Turning a kymograph into tidy data using the tidyverse in R
I have a bit of a love hate relationship with kymographs. In the way that they compress data there’s no doubt that you loose information, but in the world of axonal transport and low signal:noise they have clear advantages in enabling quantification.
I covered before a couple of strategies you can use to import image data into R. The next step in my workflow is usually to turn that image into a data table for further analysis. A data table can take many forms, but I think the easiest and most powerful way to get the most out of R these days is to use the tidyverse collection of packages.
I picked up R a few years ago now and since then I’ve happily watched the tidyverse grow and develop. It is a fantastic set of tools accessible to anyone, and it’s easy to see the parallels between ImageJ/FIJI development and the R/tidyverse. To work happily within the tidyverse your data does have to be tidy. Tidy data is a standardized way of mapping the meaning of data to it’s structure (across lots of different types of data). A simple concept in essence, I remember it taking me a while to fully transition from spreadsheets until the penny really dropped.

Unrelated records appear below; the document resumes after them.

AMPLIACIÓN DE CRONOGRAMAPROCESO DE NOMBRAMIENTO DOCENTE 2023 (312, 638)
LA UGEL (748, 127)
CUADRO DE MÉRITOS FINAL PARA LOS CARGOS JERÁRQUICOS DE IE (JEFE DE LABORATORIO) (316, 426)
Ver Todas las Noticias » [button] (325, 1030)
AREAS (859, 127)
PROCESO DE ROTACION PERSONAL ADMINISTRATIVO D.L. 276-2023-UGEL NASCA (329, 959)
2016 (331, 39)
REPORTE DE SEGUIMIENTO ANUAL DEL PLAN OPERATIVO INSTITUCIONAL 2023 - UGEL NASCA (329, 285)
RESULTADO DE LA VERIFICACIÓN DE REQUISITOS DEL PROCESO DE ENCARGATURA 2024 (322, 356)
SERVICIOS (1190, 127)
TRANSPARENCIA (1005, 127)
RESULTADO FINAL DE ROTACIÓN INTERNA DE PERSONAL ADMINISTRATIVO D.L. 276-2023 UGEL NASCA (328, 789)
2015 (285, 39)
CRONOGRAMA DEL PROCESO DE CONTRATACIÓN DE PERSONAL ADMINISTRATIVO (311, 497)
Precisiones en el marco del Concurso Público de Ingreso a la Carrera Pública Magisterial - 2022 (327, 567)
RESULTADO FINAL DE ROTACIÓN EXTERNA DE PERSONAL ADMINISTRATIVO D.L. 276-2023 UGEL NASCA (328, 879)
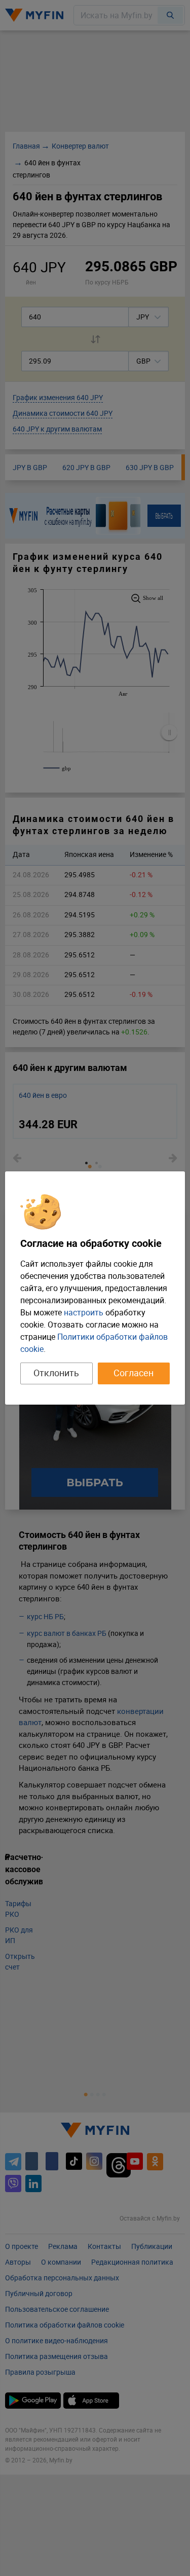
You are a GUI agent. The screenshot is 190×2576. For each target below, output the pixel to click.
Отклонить (56, 1373)
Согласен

Tidy data is data that conforms to the following rules:
- Each variable describing the data forms a separate column.
- Each observation forms a row and all the parameters you need to describe that observation should be on that row.
- Each type of observational unit forms a table.
If your a beginner to R it’s worth reading Hadley Whickham’s paper on Tidy Data, a very straight forward and useful read.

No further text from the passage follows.